Near-Earth Objects (NEOs) are comets and asteroids pushed into orbits by the gravitational attraction of surrounding planets, allowing them to pass close to Earth. Most of the NEOs are asteroids, while a few are comets. The composition might vary greatly depending on where they came from in the solar system. These asteroids are remnants from our solar system's early creation 4.6 billion years ago. Lately, NASA has spotted an aeroplane-sized asteroid speeding towards Earth at lightning speed.

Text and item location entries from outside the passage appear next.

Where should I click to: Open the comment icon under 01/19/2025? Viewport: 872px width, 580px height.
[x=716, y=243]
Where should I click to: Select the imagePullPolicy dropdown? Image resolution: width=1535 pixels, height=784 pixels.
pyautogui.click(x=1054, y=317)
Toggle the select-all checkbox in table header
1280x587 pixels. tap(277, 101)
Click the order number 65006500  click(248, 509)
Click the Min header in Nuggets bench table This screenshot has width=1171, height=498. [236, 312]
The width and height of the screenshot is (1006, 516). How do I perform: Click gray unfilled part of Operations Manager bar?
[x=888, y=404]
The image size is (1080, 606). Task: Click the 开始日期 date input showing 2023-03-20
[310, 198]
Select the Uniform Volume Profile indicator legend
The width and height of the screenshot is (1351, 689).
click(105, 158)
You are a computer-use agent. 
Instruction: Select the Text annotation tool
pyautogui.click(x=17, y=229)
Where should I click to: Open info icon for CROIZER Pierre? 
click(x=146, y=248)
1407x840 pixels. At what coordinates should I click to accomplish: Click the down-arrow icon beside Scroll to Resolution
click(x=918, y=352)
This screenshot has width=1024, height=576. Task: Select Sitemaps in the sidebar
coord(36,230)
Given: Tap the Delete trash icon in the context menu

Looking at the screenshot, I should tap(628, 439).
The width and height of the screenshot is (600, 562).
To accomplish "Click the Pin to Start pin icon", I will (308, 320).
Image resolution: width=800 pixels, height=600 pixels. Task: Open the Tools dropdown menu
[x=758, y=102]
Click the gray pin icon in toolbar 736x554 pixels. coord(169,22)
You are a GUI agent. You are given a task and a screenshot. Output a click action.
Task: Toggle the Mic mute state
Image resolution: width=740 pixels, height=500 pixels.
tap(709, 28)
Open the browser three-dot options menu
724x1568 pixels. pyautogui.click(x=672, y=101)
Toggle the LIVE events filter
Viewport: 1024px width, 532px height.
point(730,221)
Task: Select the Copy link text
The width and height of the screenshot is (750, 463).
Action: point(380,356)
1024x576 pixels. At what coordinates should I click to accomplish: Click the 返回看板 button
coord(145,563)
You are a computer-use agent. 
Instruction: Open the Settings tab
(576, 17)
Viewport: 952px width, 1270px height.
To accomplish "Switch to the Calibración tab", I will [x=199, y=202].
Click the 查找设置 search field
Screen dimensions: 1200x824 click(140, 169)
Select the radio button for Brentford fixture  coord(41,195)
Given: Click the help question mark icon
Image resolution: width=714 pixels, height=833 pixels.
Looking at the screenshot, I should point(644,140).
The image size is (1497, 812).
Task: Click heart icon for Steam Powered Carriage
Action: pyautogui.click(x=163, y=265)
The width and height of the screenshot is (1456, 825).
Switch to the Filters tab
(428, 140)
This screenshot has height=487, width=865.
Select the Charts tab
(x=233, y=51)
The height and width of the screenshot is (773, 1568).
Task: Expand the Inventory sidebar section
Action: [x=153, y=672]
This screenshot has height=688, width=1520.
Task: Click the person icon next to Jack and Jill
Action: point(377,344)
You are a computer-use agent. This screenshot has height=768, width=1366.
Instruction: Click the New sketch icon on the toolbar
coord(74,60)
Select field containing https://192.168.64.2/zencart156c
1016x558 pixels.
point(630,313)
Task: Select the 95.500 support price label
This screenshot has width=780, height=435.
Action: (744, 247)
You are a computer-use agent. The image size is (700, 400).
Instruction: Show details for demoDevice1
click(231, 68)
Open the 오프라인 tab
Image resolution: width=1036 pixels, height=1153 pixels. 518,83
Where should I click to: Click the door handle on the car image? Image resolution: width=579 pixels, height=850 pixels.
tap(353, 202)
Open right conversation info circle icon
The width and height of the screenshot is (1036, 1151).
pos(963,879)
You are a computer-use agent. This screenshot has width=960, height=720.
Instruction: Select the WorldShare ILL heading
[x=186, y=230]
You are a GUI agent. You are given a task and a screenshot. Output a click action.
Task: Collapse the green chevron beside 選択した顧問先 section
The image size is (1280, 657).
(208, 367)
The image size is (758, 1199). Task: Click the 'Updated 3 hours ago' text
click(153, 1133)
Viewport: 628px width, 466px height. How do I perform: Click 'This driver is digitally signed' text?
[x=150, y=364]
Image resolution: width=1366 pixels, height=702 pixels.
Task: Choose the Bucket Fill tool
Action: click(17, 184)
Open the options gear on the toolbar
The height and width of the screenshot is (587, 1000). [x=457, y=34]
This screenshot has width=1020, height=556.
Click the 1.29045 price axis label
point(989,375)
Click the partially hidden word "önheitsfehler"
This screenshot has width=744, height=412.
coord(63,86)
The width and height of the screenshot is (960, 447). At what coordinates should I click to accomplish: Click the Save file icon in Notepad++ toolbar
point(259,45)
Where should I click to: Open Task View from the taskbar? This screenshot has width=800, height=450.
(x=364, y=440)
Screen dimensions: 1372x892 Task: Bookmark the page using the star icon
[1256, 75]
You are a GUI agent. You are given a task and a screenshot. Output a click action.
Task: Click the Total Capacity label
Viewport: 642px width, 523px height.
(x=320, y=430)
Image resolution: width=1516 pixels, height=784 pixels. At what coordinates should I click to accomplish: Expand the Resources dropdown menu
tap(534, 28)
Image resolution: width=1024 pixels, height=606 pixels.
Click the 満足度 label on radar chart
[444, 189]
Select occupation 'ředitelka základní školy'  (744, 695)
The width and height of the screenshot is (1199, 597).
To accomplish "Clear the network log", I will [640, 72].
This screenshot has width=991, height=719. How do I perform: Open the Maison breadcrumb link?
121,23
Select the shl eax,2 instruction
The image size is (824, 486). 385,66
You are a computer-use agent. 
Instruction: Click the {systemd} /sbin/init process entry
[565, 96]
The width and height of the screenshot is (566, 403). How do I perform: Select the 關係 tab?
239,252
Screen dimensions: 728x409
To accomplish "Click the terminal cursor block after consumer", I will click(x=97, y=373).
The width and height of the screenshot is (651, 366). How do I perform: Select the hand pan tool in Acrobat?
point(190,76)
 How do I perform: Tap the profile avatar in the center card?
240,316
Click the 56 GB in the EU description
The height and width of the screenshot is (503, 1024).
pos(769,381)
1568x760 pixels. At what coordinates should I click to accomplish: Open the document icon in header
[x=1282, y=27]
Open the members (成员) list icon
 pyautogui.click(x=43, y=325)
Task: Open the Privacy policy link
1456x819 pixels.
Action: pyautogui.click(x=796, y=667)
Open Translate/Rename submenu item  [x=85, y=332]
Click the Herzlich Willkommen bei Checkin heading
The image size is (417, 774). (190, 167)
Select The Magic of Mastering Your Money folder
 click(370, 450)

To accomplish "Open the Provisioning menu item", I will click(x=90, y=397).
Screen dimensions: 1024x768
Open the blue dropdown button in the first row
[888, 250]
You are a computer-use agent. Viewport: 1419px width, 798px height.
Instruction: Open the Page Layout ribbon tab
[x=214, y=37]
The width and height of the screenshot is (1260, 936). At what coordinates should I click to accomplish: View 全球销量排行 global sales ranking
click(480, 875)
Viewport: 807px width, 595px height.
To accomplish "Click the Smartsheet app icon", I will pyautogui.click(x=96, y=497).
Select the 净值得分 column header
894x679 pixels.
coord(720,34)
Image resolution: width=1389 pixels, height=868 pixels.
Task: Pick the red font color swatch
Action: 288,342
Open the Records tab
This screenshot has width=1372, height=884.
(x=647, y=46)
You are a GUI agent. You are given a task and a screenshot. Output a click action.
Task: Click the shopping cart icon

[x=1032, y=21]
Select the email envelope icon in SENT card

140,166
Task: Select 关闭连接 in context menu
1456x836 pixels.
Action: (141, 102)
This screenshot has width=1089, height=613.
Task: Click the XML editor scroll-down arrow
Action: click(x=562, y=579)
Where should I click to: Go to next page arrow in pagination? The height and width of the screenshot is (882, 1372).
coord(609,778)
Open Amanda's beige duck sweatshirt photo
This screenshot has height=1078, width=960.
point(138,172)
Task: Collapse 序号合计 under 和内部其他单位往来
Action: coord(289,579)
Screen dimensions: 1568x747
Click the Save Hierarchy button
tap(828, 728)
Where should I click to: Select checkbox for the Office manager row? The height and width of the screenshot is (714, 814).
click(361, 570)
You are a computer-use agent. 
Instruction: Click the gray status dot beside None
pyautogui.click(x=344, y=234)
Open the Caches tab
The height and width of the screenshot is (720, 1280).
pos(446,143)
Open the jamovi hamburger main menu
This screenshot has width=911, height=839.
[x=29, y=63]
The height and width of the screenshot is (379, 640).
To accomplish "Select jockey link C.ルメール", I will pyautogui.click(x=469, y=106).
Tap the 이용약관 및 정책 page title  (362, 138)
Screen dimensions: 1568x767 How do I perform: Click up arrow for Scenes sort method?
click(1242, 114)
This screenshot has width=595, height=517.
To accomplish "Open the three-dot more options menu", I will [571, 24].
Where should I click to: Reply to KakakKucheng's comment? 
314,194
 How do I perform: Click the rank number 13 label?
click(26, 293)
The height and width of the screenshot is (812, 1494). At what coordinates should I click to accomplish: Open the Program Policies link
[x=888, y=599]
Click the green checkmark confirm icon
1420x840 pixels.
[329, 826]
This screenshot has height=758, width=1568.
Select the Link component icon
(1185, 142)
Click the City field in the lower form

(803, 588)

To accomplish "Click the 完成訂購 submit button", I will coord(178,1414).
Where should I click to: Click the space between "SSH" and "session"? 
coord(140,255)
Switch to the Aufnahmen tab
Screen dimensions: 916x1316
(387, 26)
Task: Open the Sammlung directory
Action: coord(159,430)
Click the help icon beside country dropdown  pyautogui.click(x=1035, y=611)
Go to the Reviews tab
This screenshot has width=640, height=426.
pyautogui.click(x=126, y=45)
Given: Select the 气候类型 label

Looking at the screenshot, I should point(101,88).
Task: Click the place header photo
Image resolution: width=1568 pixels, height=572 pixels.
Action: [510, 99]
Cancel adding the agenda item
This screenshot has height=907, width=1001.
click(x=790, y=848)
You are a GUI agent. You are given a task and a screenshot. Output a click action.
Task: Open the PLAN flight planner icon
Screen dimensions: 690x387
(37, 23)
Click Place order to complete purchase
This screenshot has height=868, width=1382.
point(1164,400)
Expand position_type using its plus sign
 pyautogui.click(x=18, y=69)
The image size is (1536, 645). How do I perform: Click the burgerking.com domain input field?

Catalina Sky Survey found asteroid 2023 TO15
This massive asteroid 2023 TO15 is a near-Earth object belonging to the Apollo group of asteroids, which are Earth-crossing rocks with semi-major axes larger than Earth's. This giant asteroid was discovered by the Catalina Sky Survey on October 15, 2023, with an estimated diameter of about 46 meters. According to the space agency, the asteroid 2023 TO15 made its closest approach to Earth today, passing by at approximately 3,610,000 miles.
However, NASA's Jet Propulsion Laboratory confirmed that there is no need to be concerned about asteroid 2023 TO15. Despite being a near-Earth object, it poses no risk to Earth. It's too small to be considered a potentially dangerous object. In recorded history, this was the asteroid's first and only near approach to Earth.
Asteroid 2023 TO15, following approach, will be 61 million kilometres away on February 8, 2027. NASA and other space organisations are continually watching such objects. They have plans in place to prevent or reduce any potential impacts.
Is Earth truly struck by asteroids?
Asteroids indeed collide with Earth and can impact climate and human life. While most asteroids more significant than one kilometre in size have been identified, and their orbits are confirmed not to collide with Earth, smaller asteroids are less well-tracked. Every year, about 30 minor asteroids the size of a few metres collide with Earth. An asteroid impacting Earth might have devastating and long-term consequences for the environment and life.
The asteroid collision could release massive energy in a shock waveform, and the magnitude would be determined by the asteroid's mass, speed, entry angle, and topography. Fires, heat radiation, acid rain, tsunamis, and massive craters could be caused by the shock wave. The impact of dust and debris could cause climate change and extinction events.